Author assumes guise of 10-year-old to punk famous

WASHINGTON — Over the years, “Little Billy” learned much from the country’s top minds.

Secretaries of state, touched by the 10-year-old’s handwritten letters on grade-school notepaper, wrote back advising him how to settle a treehouse dispute with his sister. Supreme Court justices weighed in on their favorite junk food. A publisher of racy magazines, asked whether there was a version for kids, told him to read the Sears catalog instead and “you’ll be 18 before you know it.”

Billy also turned to twisted minds for their counsel. He wrote to notorious criminals asking whether he should stay in school. Son of Sam told him not to waste his life, like he did; the Unabomber merely wished him luck.

It was all a big setup. Little Billy was actually grown-up Bill Geerhart, punking the famous and infamous by writing letters to them asking questions out of the mouths of babes. Their correspondence back — humorous, head-scratching, poignant — are compiled in a book, “Little Billy’s Letters,” out this week.

Geerhart, who admits to a history of making crank phone calls and other mischief in his youth, collected the letters over 15 years, starting in the mid-1990s while he was killing time as an unemployed writer in Los Angeles.

Most of the letters in the book go back to a time before e-mails took over written communication. But some are recent. In 2008, Sarah Palin’s dad, Chuck Heath — handling the deluge of mail for his daughter, the Alaska governor and Republican vice presidential candidate — declined to take Billy hunting wolves by air. “No wolf hunting from helicopters here,” scribbles Heath.

For career advice, Billy — who was leaning toward convenience store clerk because he would have access to video games on the job — polls those in other fields, including assisted-suicide figure Dr. Jack Kevorkian. From his prison cell, Kevorkian responds, “Sometimes I wish I was a 7-11 clerk!”

As Billy mounts a campaign for third-grade class president, he gets good-luck wishes from former President Gerald Ford and former Vice President Dan Quayle.

Less civic-mindedly, Billy writes to Anheuser-Busch asking “if there is a beer for kids” just as he asked Hustler magazine publisher Larry Flynt about porn for the pint-sized. No dice.

Flynt writes that Billy could subscribe to Hustler when he turned 18; “Until then, you should read the Sears &Roebuck catalog.” An Anheuser-Busch executive rats on him, sending his parents a brochure on how to talk to kids about drinking.

Robert Shapiro, a member of the legal “dream team” that won O.J. Simpson’s acquittal in the 1994 slayings of his ex-wife and her friend, was full of ideas when Billy wrote to ask for help defending himself against allegations that he — not his dog — destroyed his sister’s doll.

“Is there any forensic evidence that will support your theory that the dog killed the doll?” Shapiro replied. “Were any scraps of doll clothing found near his dog house, perhaps? How about tooth marks on the doll’s remains (assuming there were remains)?
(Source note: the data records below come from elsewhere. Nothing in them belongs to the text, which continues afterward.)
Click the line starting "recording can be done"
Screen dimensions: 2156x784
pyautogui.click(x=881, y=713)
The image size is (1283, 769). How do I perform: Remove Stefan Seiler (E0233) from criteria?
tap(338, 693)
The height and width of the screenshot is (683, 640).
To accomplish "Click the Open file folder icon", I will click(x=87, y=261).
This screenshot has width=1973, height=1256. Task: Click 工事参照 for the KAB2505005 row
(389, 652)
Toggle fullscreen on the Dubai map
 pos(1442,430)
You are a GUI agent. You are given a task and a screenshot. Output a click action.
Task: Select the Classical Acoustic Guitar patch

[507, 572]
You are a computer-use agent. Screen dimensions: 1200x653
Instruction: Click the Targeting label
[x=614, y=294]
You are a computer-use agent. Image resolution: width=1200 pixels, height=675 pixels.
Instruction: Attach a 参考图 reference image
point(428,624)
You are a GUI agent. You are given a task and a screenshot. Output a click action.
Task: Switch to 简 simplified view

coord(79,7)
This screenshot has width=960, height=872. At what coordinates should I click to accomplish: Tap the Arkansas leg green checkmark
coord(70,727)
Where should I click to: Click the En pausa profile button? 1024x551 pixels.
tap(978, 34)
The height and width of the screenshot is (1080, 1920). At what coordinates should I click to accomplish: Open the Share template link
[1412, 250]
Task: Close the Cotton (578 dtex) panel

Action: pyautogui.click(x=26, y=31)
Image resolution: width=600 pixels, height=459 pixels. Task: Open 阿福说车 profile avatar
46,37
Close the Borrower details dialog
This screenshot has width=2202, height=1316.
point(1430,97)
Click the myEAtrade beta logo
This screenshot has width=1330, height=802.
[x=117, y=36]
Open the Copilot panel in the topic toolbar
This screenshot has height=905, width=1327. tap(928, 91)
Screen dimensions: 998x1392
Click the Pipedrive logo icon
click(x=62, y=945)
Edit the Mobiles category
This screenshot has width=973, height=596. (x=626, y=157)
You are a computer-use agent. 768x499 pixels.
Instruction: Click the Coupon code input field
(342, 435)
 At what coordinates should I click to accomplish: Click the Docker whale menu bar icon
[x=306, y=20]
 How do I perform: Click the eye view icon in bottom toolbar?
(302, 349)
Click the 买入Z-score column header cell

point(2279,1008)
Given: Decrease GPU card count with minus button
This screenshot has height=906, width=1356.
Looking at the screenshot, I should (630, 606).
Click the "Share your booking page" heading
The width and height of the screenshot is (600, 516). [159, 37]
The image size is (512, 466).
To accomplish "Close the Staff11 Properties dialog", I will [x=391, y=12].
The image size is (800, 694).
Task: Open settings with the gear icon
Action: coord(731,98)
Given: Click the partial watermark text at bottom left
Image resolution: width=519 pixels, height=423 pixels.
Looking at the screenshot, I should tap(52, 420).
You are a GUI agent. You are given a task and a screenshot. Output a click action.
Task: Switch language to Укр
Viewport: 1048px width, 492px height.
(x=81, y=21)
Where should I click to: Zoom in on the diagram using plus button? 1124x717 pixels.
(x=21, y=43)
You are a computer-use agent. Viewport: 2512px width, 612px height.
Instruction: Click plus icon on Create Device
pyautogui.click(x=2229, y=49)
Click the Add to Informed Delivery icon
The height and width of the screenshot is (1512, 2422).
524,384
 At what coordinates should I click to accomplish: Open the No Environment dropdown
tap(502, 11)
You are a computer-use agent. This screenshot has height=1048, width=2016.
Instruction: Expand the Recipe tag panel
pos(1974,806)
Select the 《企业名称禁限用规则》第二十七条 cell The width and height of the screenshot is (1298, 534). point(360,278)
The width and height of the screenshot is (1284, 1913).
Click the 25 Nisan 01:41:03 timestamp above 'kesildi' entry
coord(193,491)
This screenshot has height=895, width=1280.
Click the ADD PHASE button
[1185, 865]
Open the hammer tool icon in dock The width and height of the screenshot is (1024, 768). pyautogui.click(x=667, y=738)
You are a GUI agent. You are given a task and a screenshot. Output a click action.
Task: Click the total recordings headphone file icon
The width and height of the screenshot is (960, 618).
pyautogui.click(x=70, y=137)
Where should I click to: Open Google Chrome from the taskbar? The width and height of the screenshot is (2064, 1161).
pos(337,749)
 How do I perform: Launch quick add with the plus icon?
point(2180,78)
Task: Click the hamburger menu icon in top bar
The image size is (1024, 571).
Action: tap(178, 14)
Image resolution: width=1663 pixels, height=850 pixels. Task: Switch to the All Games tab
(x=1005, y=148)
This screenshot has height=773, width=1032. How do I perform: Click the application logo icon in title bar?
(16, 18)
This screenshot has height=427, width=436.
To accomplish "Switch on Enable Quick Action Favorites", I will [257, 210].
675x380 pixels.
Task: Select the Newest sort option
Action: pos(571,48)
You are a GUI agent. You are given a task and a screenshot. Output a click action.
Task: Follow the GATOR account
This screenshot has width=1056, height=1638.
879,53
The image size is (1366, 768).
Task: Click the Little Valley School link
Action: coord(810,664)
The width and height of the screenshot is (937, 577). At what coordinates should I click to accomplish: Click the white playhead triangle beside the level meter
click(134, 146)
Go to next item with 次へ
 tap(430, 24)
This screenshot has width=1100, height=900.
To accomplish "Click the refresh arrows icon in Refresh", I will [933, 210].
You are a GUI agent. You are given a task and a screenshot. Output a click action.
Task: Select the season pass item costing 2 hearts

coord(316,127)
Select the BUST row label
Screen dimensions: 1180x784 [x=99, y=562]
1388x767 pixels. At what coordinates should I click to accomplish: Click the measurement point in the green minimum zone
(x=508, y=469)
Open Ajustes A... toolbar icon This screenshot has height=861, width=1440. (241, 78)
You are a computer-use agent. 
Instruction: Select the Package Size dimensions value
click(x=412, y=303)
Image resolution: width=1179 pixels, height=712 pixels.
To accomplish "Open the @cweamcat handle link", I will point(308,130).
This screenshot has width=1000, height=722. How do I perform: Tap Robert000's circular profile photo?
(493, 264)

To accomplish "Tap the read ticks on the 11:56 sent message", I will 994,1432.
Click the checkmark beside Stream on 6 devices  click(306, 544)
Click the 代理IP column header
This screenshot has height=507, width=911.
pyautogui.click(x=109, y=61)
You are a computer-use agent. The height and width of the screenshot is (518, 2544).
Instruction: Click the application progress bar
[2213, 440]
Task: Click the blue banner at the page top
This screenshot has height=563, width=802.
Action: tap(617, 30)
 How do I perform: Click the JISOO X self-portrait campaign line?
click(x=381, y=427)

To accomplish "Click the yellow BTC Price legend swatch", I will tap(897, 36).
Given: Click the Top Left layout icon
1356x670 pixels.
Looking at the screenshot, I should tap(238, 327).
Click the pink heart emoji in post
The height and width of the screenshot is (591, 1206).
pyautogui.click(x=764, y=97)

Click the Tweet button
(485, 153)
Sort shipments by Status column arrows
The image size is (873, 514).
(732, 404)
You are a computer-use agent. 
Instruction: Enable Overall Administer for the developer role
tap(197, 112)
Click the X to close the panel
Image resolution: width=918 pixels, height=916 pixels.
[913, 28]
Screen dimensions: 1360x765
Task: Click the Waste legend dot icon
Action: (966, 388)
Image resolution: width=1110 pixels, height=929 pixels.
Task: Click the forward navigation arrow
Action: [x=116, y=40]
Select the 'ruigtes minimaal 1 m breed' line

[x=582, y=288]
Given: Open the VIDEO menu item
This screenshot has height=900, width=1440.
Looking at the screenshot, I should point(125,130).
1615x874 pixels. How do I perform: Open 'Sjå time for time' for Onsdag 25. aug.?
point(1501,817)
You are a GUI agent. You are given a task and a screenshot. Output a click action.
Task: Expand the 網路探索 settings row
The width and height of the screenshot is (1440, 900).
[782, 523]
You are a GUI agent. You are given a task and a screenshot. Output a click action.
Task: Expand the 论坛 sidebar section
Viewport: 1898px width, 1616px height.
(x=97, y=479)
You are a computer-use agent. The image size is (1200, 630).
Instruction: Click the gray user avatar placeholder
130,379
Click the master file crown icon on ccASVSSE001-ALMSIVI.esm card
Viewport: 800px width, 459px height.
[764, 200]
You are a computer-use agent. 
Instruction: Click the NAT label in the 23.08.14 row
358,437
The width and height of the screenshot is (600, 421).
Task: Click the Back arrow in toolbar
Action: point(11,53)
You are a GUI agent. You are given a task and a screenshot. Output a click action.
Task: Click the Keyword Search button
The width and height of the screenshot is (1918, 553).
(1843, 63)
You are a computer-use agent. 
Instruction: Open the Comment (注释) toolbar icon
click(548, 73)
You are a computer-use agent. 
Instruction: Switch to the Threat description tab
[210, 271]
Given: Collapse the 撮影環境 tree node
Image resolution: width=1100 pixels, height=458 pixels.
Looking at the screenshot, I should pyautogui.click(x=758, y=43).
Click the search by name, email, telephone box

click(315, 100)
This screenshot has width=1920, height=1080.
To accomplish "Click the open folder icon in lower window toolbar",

If so, a good forensic dentist should be able to match them to the dog.”

David Berkowitz, the Son of Sam slayer who killed six women in a late-1970s rampage in New York City, tells Billy “don’t do self-destructive things” and opens up about his own grief and guilt. Murderous cult leader Charles Manson merely beefs that he’s not getting his Los Angeles Times in prison.

Seeking the wise counsel of retired diplomats for how to stop incursions by his sister “Connie” into his treehouse, Billy gets former secretaries of state James Baker and Henry Kissinger to bless a handwritten, one-year “treaty” that would keep Connie out — though Baker thought it should last two years.

Probing the high court’s opinions of McDonald’s menu items, Billy learns that then-Supreme Court Justice Sandra Day O’Connor favors the Big Mac, while her colleague Clarence Thomas replies, “I like almost everything there.”

And when his beloved dog “Tippy” dies, Billy is gently consoled by cryonics company executives who learn that he has put the animal in a meat freezer and wants to bring it back to life.

Geerhart, who works as a record producer in Los Angeles and is curator of a Cold War pop culture Web site, once had Little Billy’s exploits catch up with him.

As Billy contemplated which religion to join, he asked officials at the Church of Jesus Christ of Latter-day Saints to verify that “you get to wear cool underwear and have extra wives.” The inquiry earned Geerhart a visit from a pair of Mormon missionaries wanting to meet the youngster. Geerhart concocted an excuse for Billy’s absence and dutifully snapped a picture of the tie-clad missionaries in his disheveled apartment.

Naturally, he includes the photo in the book.

“Little Billy’s Letters” is published by William Morrow. It runs 240 pages and sells for $19.99.